Thomas Jefferson formulierte 1813 einen Gedanken, der heute aktueller ist denn je:
Wissen ist unendlich teilbar, ohne dass der ursprüngliche Besitzer etwas verliert.
Oder in modernen Worten:
Sobald Wissen einmal geschaffen wurde, kostet seine Vervielfältigung fast nichts.
Genau dieser Mechanismus trifft heute auf Software zu – und KI beschleunigt ihn dramatisch. Was früher ein knappes Gut war, das nur hochqualifizierte Spezialisten bereitstellen konnten, wird plötzlich zur Massenware. Und sobald etwas radikal günstiger wird, gilt ein zweites ökonomisches Grundgesetz:
Je billiger eine Einheit, desto größer die Gesamtmenge, die abgesetzt wird.
Wenn man beide Effekte zusammenführt, entsteht ein völlig neuer Beruf:
Programmieren als Dienstleistung für alle – so zugänglich wie ein Haarschnitt.
Wenn Code praktisch kostenlos wird
Software war jahrzehntelang ein hochpreisiges Spezialprodukt.
Nicht, weil die einzelnen Bits teuer wären, sondern weil die Erstellung teuer war – das Wissen, die Ausbildung, die knappe Ressource Mensch.
Mit KI ändert sich das fundamental:
- Code entsteht in Sekunden.
- Qualität steigt, Fehler sinken.
- Die Grenzkosten eines zusätzlichen Softwareprojekts tendieren gegen null.
Jefferson beschreibt exakt dieses Phänomen:
Einmal erschaffen – unendlich reproduzierbar.

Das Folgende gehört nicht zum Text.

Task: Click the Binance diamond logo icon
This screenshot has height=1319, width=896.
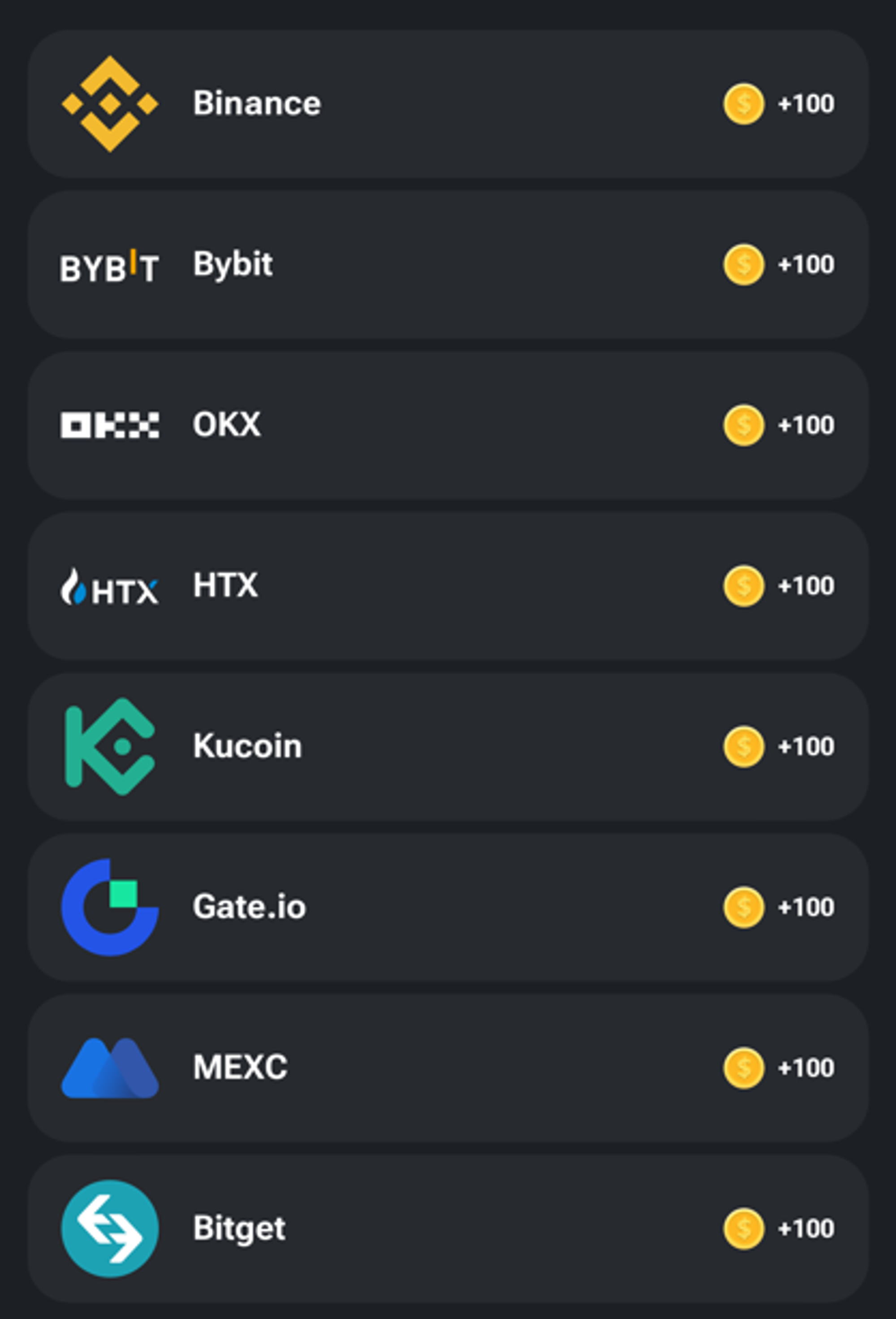Action: point(109,104)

Wenn Software dadurch drastisch billiger wird, setzt das Preis-Mengen-Gesetz ein:
Die Nachfrage explodiert.
Software wird nicht nur häufiger genutzt – sie wird überall eingesetzt:
- Im Handwerk
- Im Einzelhandel
- In Schulen
- In Familien
- In Kleinstunternehmen
- In Vereinen
- In Hobbys, Mikroprojekten und Alltagsprozessen
Und genau hier entsteht die Parallele.
Warum Programmierer die neuen Friseure werden
Friseure sind ein Berufsbild, das trotz geringer Geldmittel, geringer Eintrittsbarrieren und oft geringer formaler Bildung seit Jahrzehnten stabil bleibt. Warum?
Weil der Wert nicht im Schneiden selbst liegt.
Der Wert liegt im Dienstleistungsprozess:
- Menschen verstehen
- Wünsche interpretieren
- Ängste beruhigen
- Geschmack übersetzen
- Entscheidungen erleichtern
- Ergebnisse sichtbar machen
Das Handwerk ist die Oberfläche.
Die Dienstleistung ist der Kern.
Mit der KI wird Programmieren genau zu so einem Beruf:
- Der technische Teil wird trivial.
- Der Service-Teil wird entscheidend.
- Die Arbeit verschiebt sich von „Code schreiben“ zu „Menschen begleiten“.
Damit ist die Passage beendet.